En la ciudad de los sordos


Ramiro entró despacio, como con miedo, como entran los borrachos en la madrugada a sus casas después de visitar a la amante. Ramiro se puso blanco una vez dentro, en la primera página, en la portada, Vanesa estaba sujeta al tipo, colgada de su cuello como una camisa vieja a su gancho.

Se levantó de la silla, fue a la cocina y sacó de la despensa una botella de Sello Negro, volvió a su habitación, observó la pantalla y se zampó un trago largo, amargo, con el que se quemó la garganta.

Miró una foto y luego no se pudo detener, Carelibro es así, miró la galería completa, foto por foto, clic tras clic sus ojos se ponían más y más rojos pero no les dejó derramar ni una lágrima, -ni una puta lágrima por esa hijueputa- pensó mientras cerraba la ventana.

Al día siguiente, Ramiro esperó al tipo frente a la puerta del edificio donde vivía, un edificio viejo y feo, como él, con una puerta pequeña y mugrienta, formada en parte, por pedazos de vidrios rotos. El tipo bajó por la acera, cruzó la calle y Ramiro prendió el coche casi en silencio.

Cuando el semáforo peatonal marcó el verde, aceleró a fondo y se lo llevó por delante, con todas las fuerzas de su coche y de su alma, el maldito-perro-hijueputa que le había arrebatado a su mujer, se reventó contra el parabrisas de su mercedes. Nadie vio nada en la ciudad de los sordos.

Ramiro entró despacio, como con miedo, como entran los asesinos a todas partes y se puso blanco una vez dentro . En la primera página, en la portada, Vanesa continuaba sujeta al mismo tipo, colgada de su cuello como una camisa vieja a su gancho. Miles de mensajes le daban el sentido pésame, inclusive los amigos de Ramiro, los de toda la vida, los de las incontables borracheras, los del estadio, todos. Estuvo a punto de comentar en el Carelibro que el también lamentaba mucho la muerte de aquel tipo, pero no fue capaz. Se levantó de la silla, fue a la cocina y sacó de la despensa una botella nueva de Sello Negro, volvió a su habitación y observando la pantalla, leyendo cada uno de los mensajes de sus examigos para su exmujer, se zampó sorbo tras sorbo, clic tras clic, tragos largos, amargos, que solo detuvo cuando llegó al final de la botella.

Vanesa guardó el luto una semana, no salió de su casa ni de su perfil, se quedó mirando cada galería, colocando cada media hora en el status sus dolores, sus penas, sus frustraciones, luego se cambió y caminó media calle hacia la montaña, donde se encontró de frente con Ramiro, quien sin decir una palabra y con la cara inundada por lágrimas, le disparó un balazo en el corazón.

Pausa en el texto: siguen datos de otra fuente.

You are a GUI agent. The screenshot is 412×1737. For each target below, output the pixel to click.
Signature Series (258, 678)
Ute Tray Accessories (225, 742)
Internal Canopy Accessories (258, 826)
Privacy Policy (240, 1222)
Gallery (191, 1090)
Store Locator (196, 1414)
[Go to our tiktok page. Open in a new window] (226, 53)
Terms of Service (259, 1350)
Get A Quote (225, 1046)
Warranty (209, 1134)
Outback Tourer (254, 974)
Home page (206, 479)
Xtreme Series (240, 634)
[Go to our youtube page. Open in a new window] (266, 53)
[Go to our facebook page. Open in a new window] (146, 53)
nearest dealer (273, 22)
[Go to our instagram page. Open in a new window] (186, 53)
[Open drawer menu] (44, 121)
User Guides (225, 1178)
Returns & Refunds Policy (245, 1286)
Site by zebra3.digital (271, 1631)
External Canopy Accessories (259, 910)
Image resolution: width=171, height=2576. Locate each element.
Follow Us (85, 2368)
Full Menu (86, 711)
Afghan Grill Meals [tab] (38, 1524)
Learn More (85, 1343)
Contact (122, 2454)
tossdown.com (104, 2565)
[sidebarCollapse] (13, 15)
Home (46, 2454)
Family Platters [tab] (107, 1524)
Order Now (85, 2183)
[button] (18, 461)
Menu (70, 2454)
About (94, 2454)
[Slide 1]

Ramiro entró despacio, tranquilo, sonriendo sastifecho, como entran y salen los políticos de su país al Capitolio Nacional o a la cárcel. Sin embargo, no se puso blanco una vez dentro y empezó a temblar, en la primera página, en la portada de Carelibro, la maldita Vanesa estaba sujeta al mismo hijueputa, colgada de su cuello como una camisa vieja a su gancho. Entonces se levantó de la silla, fue a la cocina y buscó en la despensa una botella de Sello Negro, pero no encontró. Volvió a su habitación y buscó en la chaqueta, el revolver que había guardado minutos atrás, miro la pantalla y la foto detenidamente, sus ojos se inundaron de agua salada, pero antes de dejarla caer, reventó el imac-último-modelo con un pepazo.